Scientists Have Pinpointed the Annoying Genetic Mutation That Turns Us Into Night Owls

"Carriers of the mutation are essentially playing catch-up for their entire lives."

Any night owls reading this will be familiar with the struggle of constantly trying to fit into a morning person's world. And now researchers say they've finally identified the genetic typo that causes this social jetlag.

A new study has revealed that many people who stay up late and struggle to wake up in the morning aren't lazy, their internal clock is simply genetically programmed to run between 2 and 2.5 hours slower than the rest of the population, thanks to a mutation in a body clock gene called CRY1.

"Carriers of the mutation have longer days than the planet gives them, so they are essentially playing catch-up for their entire lives," says lead researcher Alina Patke from The Rockefeller University in New York.

To be clear, we're not just talking about anyone with a smartphone addiction who struggles to fall asleep at night.

True night owls are people who, even in the absence of smartphones and electrical lights, will still fall asleep and wake up late. In contrast, most people who go camping away from city lights will generally time their sleep with the rising and setting of the Sun after a few days.

Night owls who struggle to get enough sleep are often diagnosed at sleep clinics with delayed sleep phase disorder (DSPD), and researchers estimate that around 10 percent of the global population is affected by this condition.

In addition to being more tired, people with DSPD suffer a raft of health issues because their body is constantly trying to play catch-up with the timeline set by the rest of society.

The condition has been linked to anxiety, depression, cardiovascular disease, and diabetes. Not to mention the constant frustration of being traumatised by the alarm clock each morning.

"It's as if these people have perpetual jet lag, moving eastward every day," said one of the researchers, Michael Young. "In the morning, they're not ready for the next day to arrive."

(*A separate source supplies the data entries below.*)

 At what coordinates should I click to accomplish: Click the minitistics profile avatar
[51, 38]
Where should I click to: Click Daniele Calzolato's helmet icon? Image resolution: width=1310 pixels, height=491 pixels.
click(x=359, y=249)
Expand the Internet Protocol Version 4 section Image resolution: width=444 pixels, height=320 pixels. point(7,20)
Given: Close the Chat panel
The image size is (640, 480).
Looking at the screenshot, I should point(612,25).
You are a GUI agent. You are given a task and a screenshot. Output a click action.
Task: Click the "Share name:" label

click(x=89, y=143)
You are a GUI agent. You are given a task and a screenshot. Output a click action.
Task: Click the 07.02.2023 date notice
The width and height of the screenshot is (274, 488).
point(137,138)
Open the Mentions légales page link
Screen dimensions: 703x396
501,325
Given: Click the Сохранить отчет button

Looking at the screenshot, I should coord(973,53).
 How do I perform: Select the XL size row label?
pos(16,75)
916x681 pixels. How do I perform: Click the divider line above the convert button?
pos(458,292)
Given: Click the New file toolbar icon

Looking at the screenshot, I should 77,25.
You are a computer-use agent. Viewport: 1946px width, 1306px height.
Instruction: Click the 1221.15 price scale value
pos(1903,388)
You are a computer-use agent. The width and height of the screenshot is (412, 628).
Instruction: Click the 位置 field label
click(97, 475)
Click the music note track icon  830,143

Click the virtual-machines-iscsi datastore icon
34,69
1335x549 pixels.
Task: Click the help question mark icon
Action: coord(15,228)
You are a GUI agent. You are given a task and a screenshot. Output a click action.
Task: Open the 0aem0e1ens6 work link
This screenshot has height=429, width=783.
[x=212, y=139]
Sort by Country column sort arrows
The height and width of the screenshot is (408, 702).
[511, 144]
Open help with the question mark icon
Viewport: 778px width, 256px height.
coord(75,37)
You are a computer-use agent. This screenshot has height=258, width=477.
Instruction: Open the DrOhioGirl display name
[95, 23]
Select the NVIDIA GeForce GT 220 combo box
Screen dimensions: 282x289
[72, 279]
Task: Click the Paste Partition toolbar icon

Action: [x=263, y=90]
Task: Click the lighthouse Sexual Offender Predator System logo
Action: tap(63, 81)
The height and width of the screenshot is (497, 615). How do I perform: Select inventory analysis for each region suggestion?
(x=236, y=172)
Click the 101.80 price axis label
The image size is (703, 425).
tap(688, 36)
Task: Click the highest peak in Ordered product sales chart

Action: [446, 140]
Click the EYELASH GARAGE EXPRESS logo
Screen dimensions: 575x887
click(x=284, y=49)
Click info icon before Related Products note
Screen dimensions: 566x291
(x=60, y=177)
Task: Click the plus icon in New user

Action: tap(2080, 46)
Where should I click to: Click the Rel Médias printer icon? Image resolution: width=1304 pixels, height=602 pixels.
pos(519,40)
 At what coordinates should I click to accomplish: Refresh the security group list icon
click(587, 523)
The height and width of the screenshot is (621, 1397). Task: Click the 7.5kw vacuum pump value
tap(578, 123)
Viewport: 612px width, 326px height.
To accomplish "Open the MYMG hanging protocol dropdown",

Now the team has shown that it's not just the fact that these people's body clocks are set later than other people's - they actually run 2 to 2.5 hours slower on average than the rest of the population.

Generally, the human body clock is around 24 hours, which means things like digestion, sleep, and cellular repair all fit in nicely to a standard Earth day. But thanks to a mutation in the CRY1 gene, the new research suggests some people simply need more time.

Patke and her colleagues first identified this genetic mutation seven years ago, when a 46-year-old woman came into the sleep clinic after struggling with her late sleep cycle.

Even after being placed in an apartment without windows, TV, or internet for two weeks, the woman still had a strangely long 25-hour circadian rhythm, and her sleep was fragmented.

After studying her genes, the team found that she had a single-letter mutation in the CRY1 gene, which they suspected could be causing the issue.

For a little background - our circadian clock begins each day by building up proteins, called activators, in our cells.

These activators produce their own inhibitors that, over time, stop the activators from working. When all the activators in a cell have been silenced, the inhibitors are no longer produced and gradually the activators surge again, starting the cycle for the next day once more.

The protein produced by the CRY1 gene is one of these inhibitors. But scientists still weren't sure how a single variant in the gene could be having such extreme effects on this woman's body clock.

In this latest study, the researchers took things a step further and studied the CRY1 genes in skin cells from the woman's extended family - showing that they all had the same mutation.

Further investigation revealed that the change causes a big chunk of the resulting protein to be missing, which means the inhibiting CRY1 protein becomes overly active and suppresses the activator for longer than it's supposed to, stretching the daily cycle of the cells out.

The team then backed up their research by analysing the sleep patterns of six Turkish families - 39 of the participants had DSPD and carried the CRY1 'night owl' mutation, and 31 didn't have either.

The carriers all had delayed sleep onset times and some of them had fractured, irregular sleep patterns.

For the 31 people without the genetic mutation, the midpoint of sleep was 4am, but for people with the gene, it was between 6 and 8am - which suggests the mutation pushed the body clock back at least 2 hours.

The good news in all of this is that our body clock, including CRY1, is controlled by external cues such as light exposure, so people should be able to effectively manage DSPD if they stick to a controlled routine.

"An external cycle and good sleep hygiene can help force a slow-running clock to accommodate a 24-hour day," says Patke. "We just have to work harder at it."

"It's not inconceivable that one might develop drugs in the future based on this mechanism," she added.

The researchers also made it clear that not all cases of DSPD are caused by this genetic mutation - often there are other factors involved - but the researchers found it in 1 in 75 individuals of non-Finnish, European ancestry in their research.

"Our variant has an effect on a large fraction of the population," said Young.

More research now needs to be done to replicate these results in a larger sample size, and to get an idea of whether this genetic mutation affects other bodily functions in addition to sleep.

The research has been published in Cell.